No Pudge my fat white a**s

Mystifying

I think by now we have all dispensed with the notion that “fat free” foods have any value at all as a weight control vehicle. They don’t taste good, inevitably fail to satisfy, lead to over eating, and when purchased as processed foods contain substances better suited to house cleaning than eating. And you know how I feel about cleaning.

Still, there are times when we want a little something, so we whip up a batch of brownies, or cookies, or a full size jelly roll with whipped cream, chocolate ganache and sour cherry jam, then proceed to consume not one portion, but the lion’s share, if not the entire thing. A la mode. Admit it. It’s the first step to recovery, or so I am told.
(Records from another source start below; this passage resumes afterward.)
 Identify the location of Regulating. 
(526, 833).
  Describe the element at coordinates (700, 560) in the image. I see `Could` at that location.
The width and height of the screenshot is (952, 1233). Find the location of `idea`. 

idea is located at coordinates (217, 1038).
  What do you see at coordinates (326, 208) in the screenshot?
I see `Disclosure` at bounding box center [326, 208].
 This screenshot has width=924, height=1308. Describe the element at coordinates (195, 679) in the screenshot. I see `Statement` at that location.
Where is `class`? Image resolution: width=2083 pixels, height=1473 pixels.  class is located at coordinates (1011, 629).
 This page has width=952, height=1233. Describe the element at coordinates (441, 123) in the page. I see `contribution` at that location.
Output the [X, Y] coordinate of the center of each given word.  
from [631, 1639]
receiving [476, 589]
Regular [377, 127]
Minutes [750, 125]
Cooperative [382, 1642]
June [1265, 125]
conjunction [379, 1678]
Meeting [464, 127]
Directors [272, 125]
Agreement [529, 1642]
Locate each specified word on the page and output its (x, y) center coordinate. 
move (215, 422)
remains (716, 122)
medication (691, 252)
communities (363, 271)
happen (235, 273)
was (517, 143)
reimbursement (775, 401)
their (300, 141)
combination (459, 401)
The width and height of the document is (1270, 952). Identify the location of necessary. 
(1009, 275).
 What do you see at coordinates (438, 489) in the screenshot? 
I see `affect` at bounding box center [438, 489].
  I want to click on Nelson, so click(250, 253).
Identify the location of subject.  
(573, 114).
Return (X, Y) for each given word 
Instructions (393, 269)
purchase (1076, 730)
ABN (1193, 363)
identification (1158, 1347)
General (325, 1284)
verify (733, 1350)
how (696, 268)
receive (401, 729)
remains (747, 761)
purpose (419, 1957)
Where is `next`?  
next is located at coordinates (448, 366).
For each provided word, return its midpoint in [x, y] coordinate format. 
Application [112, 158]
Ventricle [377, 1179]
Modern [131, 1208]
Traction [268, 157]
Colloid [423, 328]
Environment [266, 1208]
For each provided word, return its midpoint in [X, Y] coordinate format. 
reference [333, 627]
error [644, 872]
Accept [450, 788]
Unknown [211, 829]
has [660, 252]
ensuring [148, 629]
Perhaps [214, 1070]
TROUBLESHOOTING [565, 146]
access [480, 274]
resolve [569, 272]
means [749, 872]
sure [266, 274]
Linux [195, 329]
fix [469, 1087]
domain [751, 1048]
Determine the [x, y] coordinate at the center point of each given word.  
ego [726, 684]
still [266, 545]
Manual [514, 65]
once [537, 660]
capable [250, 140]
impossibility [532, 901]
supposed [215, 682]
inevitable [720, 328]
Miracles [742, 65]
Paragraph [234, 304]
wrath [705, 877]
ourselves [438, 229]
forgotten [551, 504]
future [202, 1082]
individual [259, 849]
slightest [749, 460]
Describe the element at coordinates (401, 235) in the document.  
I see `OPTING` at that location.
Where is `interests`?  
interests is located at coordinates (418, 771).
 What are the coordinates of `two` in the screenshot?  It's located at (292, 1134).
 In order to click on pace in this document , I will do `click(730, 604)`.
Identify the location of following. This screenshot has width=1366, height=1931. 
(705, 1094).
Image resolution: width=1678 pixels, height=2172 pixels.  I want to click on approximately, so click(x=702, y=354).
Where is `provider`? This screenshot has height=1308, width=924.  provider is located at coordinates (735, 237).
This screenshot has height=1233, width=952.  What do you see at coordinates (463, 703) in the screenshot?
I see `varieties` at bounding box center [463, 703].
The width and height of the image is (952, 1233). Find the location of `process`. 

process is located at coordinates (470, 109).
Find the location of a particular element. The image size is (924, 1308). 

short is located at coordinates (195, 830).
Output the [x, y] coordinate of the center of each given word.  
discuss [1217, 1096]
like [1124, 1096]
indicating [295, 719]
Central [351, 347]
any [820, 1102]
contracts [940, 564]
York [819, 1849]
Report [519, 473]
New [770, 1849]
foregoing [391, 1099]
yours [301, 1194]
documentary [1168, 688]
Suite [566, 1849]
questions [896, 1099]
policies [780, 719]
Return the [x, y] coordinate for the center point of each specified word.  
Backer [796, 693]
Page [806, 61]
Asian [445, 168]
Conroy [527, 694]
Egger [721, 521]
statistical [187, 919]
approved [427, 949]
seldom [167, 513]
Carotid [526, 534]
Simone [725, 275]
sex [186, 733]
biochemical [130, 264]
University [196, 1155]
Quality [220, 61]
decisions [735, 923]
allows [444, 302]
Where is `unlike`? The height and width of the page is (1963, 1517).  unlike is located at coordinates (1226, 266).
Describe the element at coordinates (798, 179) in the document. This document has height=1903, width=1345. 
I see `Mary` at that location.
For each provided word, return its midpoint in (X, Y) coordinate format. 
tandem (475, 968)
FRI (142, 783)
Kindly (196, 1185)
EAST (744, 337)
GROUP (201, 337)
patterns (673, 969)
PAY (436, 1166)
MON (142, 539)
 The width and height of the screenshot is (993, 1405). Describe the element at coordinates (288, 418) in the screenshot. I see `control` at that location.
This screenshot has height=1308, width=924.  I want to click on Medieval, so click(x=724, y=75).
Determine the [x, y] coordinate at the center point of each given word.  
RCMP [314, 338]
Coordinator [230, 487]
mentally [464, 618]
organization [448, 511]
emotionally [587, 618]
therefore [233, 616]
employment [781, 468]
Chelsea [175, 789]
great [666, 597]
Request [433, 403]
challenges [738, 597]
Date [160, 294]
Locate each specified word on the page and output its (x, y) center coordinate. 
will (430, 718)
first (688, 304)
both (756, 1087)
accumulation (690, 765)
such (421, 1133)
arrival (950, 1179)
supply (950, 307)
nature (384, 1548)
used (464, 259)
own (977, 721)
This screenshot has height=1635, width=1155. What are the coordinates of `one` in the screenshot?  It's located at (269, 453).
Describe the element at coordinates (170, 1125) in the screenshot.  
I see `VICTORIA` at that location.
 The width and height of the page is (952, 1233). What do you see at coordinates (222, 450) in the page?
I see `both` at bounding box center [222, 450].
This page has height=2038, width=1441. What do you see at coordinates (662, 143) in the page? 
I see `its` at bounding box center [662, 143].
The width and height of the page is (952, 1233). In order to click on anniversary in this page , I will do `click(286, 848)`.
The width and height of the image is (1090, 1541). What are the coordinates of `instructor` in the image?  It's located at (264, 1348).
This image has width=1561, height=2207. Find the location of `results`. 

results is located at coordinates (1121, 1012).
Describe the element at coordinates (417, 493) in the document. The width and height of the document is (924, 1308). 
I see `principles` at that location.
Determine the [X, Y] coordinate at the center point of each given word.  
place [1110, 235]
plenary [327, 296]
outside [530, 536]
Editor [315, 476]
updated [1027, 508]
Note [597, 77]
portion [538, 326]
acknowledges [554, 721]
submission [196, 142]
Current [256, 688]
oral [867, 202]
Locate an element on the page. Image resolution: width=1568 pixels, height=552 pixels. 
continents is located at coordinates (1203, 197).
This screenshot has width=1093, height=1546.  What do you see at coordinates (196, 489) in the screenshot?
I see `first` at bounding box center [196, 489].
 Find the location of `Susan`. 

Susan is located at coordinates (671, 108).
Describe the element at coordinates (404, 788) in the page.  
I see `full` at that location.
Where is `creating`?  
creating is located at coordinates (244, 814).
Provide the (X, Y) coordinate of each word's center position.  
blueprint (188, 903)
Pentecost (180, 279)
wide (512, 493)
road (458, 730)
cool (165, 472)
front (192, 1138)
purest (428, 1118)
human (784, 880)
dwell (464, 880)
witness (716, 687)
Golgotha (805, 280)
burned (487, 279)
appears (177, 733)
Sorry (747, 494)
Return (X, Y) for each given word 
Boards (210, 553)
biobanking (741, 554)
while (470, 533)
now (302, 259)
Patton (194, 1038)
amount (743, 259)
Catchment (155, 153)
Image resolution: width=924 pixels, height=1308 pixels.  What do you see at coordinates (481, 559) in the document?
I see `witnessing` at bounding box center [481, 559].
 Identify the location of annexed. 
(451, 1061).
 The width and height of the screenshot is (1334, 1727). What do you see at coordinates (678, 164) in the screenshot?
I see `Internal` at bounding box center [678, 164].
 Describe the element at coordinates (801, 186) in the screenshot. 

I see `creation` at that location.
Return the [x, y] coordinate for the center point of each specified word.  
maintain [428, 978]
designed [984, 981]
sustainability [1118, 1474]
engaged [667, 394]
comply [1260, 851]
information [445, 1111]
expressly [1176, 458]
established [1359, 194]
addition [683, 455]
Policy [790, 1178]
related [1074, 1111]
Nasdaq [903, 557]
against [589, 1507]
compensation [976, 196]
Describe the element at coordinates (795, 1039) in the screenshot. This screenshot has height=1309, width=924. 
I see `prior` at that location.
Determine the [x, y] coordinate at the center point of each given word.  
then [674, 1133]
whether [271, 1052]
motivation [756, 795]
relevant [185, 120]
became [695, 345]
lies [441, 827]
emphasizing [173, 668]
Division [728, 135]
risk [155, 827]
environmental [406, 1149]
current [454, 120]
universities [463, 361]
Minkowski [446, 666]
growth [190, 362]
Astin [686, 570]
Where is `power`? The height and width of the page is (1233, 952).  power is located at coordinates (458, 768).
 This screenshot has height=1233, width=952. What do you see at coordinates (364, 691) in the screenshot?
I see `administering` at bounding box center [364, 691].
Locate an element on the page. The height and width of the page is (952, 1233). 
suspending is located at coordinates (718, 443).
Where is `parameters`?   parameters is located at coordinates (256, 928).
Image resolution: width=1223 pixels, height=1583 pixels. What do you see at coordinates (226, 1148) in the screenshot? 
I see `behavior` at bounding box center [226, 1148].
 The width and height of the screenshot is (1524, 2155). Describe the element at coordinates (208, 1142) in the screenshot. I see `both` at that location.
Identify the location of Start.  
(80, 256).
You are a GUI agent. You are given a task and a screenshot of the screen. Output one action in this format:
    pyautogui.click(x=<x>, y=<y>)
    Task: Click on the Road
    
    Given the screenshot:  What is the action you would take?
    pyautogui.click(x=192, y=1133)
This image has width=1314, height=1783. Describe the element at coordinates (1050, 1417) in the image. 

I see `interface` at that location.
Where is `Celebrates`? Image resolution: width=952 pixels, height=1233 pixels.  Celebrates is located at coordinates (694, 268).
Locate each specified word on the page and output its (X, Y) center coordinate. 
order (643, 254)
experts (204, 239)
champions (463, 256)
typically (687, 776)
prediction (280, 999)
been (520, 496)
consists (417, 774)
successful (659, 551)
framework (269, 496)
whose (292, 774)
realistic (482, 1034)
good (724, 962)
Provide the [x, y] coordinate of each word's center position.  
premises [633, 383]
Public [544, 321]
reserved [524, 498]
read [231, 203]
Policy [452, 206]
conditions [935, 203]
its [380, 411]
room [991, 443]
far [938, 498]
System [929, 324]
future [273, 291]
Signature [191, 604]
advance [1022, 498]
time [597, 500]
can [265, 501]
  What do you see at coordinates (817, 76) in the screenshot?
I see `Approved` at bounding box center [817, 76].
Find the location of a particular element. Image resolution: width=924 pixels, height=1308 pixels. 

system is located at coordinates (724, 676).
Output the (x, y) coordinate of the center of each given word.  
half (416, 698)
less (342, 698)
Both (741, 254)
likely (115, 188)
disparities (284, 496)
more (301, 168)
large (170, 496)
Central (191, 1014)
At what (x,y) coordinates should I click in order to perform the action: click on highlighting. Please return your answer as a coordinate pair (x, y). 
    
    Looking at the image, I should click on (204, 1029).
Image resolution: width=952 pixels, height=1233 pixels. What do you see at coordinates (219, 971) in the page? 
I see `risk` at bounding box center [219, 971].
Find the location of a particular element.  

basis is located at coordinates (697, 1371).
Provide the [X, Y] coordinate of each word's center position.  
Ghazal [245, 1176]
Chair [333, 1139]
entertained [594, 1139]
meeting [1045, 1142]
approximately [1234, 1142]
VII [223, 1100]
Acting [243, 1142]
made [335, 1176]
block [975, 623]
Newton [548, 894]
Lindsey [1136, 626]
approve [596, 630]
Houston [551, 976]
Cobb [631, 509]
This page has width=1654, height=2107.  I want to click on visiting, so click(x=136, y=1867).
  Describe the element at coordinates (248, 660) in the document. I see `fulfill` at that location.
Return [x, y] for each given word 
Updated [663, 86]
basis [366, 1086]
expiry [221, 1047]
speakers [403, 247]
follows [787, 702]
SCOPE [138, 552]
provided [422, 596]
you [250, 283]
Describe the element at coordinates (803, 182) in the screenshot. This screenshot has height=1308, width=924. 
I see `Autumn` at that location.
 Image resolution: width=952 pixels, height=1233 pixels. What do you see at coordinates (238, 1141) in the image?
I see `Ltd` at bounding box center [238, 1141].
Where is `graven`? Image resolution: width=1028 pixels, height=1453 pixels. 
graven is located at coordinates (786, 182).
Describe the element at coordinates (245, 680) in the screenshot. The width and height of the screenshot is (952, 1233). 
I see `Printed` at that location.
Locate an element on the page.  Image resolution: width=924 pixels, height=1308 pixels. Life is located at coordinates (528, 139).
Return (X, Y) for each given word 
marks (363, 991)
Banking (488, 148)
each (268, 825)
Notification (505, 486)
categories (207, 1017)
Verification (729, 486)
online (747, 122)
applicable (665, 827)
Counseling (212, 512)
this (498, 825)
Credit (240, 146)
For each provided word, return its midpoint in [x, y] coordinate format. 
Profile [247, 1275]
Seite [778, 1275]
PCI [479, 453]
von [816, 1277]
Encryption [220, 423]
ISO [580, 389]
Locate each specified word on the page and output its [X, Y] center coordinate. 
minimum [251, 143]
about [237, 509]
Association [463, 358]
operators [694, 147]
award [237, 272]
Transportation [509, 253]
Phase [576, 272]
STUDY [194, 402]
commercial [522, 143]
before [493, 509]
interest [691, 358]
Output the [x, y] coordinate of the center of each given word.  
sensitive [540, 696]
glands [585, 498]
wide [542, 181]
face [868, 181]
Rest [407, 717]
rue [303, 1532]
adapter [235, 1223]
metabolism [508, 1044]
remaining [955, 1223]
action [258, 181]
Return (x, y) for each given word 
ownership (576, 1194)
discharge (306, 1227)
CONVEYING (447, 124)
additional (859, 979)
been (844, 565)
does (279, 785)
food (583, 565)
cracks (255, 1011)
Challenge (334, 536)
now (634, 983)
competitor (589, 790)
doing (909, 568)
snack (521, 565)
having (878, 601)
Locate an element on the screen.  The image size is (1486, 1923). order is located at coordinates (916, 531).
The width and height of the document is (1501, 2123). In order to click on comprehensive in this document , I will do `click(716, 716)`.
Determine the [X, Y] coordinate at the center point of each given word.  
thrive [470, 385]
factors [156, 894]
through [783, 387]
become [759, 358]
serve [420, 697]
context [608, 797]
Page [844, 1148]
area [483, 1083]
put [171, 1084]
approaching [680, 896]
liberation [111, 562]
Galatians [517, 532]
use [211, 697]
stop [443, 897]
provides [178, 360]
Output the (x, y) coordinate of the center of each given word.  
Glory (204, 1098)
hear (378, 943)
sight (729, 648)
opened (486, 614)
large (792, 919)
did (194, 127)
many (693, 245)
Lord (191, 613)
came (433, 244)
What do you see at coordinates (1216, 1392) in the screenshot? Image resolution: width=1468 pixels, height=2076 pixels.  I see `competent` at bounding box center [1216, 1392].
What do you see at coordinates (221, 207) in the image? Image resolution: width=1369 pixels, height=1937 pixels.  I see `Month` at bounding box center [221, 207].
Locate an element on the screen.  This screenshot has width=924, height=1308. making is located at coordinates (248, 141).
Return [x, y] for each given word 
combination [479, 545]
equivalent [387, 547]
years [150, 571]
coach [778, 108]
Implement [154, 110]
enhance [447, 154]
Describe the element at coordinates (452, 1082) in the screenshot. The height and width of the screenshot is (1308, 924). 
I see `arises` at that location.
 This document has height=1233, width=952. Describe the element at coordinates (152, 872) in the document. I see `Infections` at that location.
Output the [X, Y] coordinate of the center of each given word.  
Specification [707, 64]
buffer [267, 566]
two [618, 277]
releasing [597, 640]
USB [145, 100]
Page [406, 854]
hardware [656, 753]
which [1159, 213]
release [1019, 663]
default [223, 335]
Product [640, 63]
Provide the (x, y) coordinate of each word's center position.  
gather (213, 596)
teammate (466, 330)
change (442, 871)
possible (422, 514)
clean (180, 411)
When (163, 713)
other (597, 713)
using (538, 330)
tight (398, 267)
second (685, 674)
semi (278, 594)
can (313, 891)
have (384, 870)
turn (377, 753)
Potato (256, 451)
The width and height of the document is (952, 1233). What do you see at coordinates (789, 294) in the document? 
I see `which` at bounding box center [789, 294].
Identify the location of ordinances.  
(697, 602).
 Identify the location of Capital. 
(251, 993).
This is why there’s a place for the single serving sweet, if only we could find one that satisfies. Imagine: you nuke it up, consume it standing over the sink, throw the dish in dishwasher and are able to immediately back away from the kitchen, smug in your self-control and secure in the knowledge that this will be worked off as soon as you start using that very expensive gym membership you bought last year. (Some say that just having the membership burns the odd calorie, but I have so far been unable to prove that, try as I might.)